Le mendiant du regard de Thalsa-Thiziri MEKAOUCHE

Prix Catégorie Ado – Concours de nouvelles 2018

 

Les aléas de la vie sont ce qu’ils sont. Souvent cruels, toujours imprévisibles.

Il m’est arrivé ce qui arrive à de nombreuses personnes. J’ai mal démarré dans la vie, une sorte de faux départ, les grecs et les romains pensaient que leurs dieux avaient deux jarres, l’une remplie d’évènements heureux, l’autre d’évènements malheureux.
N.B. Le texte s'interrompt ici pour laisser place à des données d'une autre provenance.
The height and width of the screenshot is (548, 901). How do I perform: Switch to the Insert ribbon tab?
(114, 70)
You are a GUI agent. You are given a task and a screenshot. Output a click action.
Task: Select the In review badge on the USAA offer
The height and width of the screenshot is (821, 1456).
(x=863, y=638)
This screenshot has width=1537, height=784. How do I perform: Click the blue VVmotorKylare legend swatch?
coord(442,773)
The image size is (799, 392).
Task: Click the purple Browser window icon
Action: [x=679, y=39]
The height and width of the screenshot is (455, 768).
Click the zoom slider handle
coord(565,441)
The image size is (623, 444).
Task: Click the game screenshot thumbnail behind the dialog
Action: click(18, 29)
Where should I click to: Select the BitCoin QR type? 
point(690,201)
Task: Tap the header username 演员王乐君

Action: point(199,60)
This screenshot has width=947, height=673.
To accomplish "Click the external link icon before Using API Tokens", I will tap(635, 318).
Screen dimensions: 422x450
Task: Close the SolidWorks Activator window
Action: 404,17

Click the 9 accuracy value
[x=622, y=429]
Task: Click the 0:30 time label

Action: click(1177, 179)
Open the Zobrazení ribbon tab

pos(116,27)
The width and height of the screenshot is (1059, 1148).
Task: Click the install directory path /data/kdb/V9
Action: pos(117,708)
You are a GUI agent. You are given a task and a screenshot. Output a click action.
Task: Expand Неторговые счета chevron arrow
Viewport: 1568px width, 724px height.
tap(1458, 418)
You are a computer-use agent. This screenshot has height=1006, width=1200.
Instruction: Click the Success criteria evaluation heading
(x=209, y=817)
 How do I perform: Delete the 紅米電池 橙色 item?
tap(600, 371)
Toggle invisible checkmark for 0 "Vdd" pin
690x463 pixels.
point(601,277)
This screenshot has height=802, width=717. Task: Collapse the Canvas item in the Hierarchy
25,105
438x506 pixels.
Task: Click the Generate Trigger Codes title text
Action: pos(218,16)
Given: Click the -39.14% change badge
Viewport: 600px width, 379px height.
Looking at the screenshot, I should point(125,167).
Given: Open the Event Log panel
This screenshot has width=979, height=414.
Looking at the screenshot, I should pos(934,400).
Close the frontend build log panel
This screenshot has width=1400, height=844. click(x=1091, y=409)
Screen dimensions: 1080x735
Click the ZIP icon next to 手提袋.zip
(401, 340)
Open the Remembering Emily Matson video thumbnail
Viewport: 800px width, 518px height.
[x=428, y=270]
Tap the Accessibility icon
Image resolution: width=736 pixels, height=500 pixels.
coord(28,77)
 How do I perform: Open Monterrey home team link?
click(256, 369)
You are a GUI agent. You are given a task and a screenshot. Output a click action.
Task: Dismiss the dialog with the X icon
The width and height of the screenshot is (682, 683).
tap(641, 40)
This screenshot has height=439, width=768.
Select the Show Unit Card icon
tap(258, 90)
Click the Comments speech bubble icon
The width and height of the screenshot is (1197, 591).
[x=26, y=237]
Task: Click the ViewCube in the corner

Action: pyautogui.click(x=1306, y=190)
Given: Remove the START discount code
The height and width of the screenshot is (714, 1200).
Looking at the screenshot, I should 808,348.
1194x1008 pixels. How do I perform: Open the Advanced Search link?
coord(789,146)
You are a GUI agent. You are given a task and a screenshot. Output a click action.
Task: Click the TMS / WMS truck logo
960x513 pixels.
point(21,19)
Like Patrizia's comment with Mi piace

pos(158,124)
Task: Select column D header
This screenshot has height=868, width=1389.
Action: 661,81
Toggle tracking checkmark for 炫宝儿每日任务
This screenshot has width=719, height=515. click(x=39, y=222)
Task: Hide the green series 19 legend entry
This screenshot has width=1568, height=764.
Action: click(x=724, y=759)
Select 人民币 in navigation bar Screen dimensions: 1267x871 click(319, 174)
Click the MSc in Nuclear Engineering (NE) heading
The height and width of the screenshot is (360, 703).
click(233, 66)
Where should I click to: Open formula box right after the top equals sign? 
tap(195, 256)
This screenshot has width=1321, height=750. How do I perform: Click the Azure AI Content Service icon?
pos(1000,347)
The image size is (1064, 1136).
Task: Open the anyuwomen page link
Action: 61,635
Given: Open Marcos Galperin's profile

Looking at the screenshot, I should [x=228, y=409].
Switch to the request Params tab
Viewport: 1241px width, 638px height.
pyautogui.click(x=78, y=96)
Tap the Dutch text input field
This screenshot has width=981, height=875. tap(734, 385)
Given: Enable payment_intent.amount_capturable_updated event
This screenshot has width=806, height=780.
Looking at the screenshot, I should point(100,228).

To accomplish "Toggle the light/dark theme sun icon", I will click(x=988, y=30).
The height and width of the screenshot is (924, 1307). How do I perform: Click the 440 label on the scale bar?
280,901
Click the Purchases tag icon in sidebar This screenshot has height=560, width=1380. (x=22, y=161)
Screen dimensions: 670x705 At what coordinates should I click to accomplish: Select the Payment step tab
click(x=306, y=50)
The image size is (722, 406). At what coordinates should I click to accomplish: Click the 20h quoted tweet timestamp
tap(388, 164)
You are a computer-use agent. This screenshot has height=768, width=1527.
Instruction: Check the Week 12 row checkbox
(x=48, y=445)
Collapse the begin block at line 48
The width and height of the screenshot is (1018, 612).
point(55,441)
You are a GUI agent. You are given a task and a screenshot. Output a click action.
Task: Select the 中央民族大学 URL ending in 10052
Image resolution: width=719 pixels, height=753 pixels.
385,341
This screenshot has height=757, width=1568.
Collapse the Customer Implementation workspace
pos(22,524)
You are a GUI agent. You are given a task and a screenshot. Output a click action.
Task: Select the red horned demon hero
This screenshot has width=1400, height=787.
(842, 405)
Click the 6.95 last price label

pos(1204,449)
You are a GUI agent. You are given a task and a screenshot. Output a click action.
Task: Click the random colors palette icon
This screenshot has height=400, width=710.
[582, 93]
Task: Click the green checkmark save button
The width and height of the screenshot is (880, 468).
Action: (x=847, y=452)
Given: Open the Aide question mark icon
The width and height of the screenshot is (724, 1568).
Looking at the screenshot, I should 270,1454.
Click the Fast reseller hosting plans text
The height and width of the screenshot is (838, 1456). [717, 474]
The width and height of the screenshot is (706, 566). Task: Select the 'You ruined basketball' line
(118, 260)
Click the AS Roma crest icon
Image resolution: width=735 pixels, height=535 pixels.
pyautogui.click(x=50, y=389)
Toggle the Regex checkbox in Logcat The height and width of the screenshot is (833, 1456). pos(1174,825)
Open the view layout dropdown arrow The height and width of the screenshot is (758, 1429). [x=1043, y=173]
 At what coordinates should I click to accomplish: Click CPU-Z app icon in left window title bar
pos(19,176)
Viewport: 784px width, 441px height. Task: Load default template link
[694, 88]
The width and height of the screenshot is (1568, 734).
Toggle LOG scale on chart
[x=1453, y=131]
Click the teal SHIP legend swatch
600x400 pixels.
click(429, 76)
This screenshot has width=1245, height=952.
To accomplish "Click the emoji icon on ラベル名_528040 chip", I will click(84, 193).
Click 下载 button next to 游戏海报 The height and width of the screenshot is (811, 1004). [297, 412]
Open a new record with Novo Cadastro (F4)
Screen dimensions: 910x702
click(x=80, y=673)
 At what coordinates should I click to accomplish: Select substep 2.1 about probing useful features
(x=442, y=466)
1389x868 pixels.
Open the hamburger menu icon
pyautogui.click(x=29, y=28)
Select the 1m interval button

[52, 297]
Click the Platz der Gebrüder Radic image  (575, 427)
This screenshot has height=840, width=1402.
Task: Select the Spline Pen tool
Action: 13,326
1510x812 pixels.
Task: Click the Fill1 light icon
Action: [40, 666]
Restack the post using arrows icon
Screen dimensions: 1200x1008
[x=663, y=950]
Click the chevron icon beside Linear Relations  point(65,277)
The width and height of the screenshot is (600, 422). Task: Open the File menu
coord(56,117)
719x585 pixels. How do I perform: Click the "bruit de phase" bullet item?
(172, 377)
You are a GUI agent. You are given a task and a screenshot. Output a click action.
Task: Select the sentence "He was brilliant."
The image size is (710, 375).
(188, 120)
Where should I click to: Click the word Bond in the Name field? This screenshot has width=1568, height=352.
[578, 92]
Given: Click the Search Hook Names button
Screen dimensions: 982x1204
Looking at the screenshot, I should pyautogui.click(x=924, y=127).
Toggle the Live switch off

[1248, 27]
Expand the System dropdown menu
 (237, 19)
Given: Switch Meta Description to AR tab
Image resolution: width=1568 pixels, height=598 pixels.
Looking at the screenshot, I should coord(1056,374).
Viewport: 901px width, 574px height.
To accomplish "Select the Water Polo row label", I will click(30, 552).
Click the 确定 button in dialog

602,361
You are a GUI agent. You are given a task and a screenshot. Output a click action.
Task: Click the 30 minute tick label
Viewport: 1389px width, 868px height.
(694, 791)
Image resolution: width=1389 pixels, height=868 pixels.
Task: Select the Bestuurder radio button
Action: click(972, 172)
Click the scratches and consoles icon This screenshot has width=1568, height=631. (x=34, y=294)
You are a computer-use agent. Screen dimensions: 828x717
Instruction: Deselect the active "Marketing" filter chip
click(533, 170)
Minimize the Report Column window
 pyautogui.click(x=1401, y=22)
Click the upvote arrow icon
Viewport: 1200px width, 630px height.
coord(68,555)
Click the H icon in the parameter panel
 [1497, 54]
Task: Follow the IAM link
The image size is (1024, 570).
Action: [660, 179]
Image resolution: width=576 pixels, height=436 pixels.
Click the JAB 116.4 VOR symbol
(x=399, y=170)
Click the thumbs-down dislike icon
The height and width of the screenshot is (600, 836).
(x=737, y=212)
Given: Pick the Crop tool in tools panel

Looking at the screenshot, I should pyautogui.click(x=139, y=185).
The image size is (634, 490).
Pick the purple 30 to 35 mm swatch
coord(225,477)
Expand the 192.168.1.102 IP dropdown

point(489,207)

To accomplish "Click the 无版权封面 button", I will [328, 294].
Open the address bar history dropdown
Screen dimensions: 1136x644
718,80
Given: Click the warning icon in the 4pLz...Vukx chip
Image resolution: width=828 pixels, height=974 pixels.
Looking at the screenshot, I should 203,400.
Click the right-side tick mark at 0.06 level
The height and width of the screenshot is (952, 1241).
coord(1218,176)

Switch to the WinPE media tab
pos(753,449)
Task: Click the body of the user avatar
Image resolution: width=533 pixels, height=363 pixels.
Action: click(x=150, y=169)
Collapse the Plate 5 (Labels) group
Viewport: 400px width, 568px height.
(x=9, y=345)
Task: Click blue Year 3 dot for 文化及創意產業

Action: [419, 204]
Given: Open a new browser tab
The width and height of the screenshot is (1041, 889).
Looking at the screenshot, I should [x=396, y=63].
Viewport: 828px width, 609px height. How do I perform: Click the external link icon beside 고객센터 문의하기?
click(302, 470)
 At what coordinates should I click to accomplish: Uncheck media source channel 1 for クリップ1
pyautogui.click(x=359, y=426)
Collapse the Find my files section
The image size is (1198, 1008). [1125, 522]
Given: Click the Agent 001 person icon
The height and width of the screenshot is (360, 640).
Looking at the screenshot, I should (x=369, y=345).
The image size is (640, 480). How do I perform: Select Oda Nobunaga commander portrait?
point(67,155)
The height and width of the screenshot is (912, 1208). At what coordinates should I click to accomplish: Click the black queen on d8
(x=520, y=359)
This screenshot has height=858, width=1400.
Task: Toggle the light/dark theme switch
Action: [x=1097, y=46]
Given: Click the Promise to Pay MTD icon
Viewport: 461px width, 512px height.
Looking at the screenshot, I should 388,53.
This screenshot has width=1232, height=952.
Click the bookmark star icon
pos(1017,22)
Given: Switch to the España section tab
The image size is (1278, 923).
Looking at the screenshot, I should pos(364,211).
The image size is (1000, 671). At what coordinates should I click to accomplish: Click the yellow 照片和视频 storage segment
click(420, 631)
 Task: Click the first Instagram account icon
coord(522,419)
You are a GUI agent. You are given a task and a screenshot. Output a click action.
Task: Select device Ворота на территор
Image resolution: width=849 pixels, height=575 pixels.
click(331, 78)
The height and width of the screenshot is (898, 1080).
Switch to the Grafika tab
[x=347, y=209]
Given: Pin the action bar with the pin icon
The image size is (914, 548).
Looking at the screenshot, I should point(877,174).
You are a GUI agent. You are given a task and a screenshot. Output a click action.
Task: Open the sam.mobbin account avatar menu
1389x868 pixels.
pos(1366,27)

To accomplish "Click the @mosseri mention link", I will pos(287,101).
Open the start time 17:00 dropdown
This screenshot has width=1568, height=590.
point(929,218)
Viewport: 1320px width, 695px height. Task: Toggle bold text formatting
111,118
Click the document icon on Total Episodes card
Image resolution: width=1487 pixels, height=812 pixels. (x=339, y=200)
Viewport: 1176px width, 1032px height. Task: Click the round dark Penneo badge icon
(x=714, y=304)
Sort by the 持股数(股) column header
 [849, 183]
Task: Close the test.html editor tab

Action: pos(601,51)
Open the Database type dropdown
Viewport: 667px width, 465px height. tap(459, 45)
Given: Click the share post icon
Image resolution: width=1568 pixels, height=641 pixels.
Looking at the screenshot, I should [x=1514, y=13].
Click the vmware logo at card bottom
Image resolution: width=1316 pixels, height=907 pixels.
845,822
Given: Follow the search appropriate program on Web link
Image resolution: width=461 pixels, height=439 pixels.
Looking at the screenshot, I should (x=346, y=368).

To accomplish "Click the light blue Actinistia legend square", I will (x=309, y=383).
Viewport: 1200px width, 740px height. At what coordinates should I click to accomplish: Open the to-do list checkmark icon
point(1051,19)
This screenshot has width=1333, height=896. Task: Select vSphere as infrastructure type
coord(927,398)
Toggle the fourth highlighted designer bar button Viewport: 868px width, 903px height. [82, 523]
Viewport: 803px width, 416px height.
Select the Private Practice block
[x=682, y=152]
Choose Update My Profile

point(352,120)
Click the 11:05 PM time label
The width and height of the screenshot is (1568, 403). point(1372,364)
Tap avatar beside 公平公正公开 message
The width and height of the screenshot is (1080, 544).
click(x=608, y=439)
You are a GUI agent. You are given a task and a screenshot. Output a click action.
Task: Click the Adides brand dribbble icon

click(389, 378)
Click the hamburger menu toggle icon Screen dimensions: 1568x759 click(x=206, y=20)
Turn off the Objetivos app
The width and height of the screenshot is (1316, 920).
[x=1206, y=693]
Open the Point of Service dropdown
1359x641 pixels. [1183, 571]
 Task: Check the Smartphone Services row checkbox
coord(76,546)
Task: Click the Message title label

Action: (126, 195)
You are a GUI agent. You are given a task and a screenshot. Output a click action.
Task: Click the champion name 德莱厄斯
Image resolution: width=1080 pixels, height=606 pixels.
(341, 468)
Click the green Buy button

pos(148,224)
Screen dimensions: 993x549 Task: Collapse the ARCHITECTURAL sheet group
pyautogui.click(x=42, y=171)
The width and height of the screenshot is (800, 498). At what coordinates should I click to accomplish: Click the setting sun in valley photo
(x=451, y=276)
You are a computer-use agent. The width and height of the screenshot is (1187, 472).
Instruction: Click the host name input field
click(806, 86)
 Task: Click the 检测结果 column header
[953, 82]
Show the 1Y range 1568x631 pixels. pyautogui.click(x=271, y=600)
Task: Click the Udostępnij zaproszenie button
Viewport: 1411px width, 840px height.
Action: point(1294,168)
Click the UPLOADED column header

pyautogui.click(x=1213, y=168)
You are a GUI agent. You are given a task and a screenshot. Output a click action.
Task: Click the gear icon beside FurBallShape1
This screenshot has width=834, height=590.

Disons simplement que dans la roulette de la vie, je n’ai pas eu beaucoup de chance, voilà tout. Puis les erreurs se sont succédé et petit à petit, rejeté de tous. Je suis devenu ce que redoute tout être humain que ce soit consciemment ou inconsciemment, personne.

Mais les raisons importent peu. Ce qui compte c’est l’histoire que je vais vous raconter. Celle d’un regard, le vôtre.

La ville est un désert d’asphalte peuplée de millions de personnes, toutes inconnues, toutes seules.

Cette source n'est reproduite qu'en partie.